* **TRECHO SELECIONADO**:
• • •
A criação do engenheiro Nicola Materazzi, que já havia feito o 288 GTO e ainda teria no currículo o Bugatti EB110, levou para um novo patamar o que se via como o carro definitivo, o máximo em esportividade e experiência ao volante. E, particularmente falando, a beleza da simplicidade das formas do F40 o colocam no topo do meu ranking. Ponto para a Pininfarina.
Somando todos os méritos e características do F40, este facilmente seria o meu escolhido para a pergunta “qual seu Ferrari favorito?”. Mas, novamente, se a pergunta fosse “qual Ferrari teria na garagem?” a questão começa a enroscar.
Recentemente peguei de um amigo uma coleção de miniaturas que foi vendida por aqui no formato de fascículos disponíveis por assinatura ou que podiam ser comprados em banca de jornal. Estas coleções geralmente trazem uma relação entre custo e benefício favorável. Não são miniaturas caras e oferecem uma boa qualidade.
• • •
* **Trecho de um conjunto de dados**:
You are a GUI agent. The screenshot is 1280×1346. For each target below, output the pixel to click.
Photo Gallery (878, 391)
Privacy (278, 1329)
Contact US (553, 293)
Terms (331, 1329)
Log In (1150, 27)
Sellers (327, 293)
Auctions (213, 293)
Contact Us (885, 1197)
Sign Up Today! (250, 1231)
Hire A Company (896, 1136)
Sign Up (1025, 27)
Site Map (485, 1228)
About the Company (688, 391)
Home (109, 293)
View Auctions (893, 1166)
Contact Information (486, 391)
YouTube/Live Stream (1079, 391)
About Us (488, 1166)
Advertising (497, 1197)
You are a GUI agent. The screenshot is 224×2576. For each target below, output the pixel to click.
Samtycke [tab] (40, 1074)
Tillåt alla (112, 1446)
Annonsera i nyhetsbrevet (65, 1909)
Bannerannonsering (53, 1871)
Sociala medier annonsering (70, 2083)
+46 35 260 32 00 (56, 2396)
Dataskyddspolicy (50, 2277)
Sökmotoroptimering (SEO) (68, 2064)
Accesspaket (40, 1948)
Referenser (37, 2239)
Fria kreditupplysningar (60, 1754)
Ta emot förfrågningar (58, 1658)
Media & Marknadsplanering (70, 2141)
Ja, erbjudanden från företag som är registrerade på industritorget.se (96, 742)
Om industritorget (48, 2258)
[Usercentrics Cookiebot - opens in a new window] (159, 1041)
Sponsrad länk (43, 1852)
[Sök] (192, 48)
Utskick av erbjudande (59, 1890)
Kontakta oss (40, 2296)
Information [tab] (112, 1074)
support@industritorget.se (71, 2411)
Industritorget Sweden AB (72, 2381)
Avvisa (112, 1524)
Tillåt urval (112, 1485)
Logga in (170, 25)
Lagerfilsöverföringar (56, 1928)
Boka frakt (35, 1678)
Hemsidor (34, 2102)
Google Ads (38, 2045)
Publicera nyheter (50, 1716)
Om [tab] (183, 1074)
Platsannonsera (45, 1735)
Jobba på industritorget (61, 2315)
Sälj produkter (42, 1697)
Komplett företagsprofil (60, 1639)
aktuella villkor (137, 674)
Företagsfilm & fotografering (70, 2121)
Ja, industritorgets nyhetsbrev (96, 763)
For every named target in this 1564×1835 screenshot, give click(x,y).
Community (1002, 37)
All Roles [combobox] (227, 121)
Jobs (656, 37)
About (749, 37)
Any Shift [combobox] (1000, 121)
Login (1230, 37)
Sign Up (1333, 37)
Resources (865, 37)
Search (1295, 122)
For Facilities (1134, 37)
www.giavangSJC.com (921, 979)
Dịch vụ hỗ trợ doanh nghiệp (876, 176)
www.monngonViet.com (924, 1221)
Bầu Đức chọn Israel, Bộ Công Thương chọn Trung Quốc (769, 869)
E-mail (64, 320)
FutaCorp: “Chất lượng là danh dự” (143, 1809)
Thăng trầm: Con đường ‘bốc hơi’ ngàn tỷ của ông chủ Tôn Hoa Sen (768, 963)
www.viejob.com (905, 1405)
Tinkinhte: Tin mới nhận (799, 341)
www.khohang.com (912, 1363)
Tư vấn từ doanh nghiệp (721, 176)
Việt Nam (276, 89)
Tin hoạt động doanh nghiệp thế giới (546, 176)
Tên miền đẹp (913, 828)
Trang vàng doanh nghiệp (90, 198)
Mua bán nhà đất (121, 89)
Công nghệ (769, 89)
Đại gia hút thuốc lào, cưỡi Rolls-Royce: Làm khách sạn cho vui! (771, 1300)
• • •
* **TAREFA PROPOSTA**: Transcreva do texto sobre o Ferrari F40 tudo o que vai de "Somando todos os" até "começa a enroscar.".

* **RESPOSTA ABAIXO**:
Somando todos os méritos e características do F40, este facilmente seria o meu escolhido para a pergunta “qual seu Ferrari favorito?”. Mas, novamente, se a pergunta fosse “qual Ferrari teria na garagem?” a questão começa a enroscar.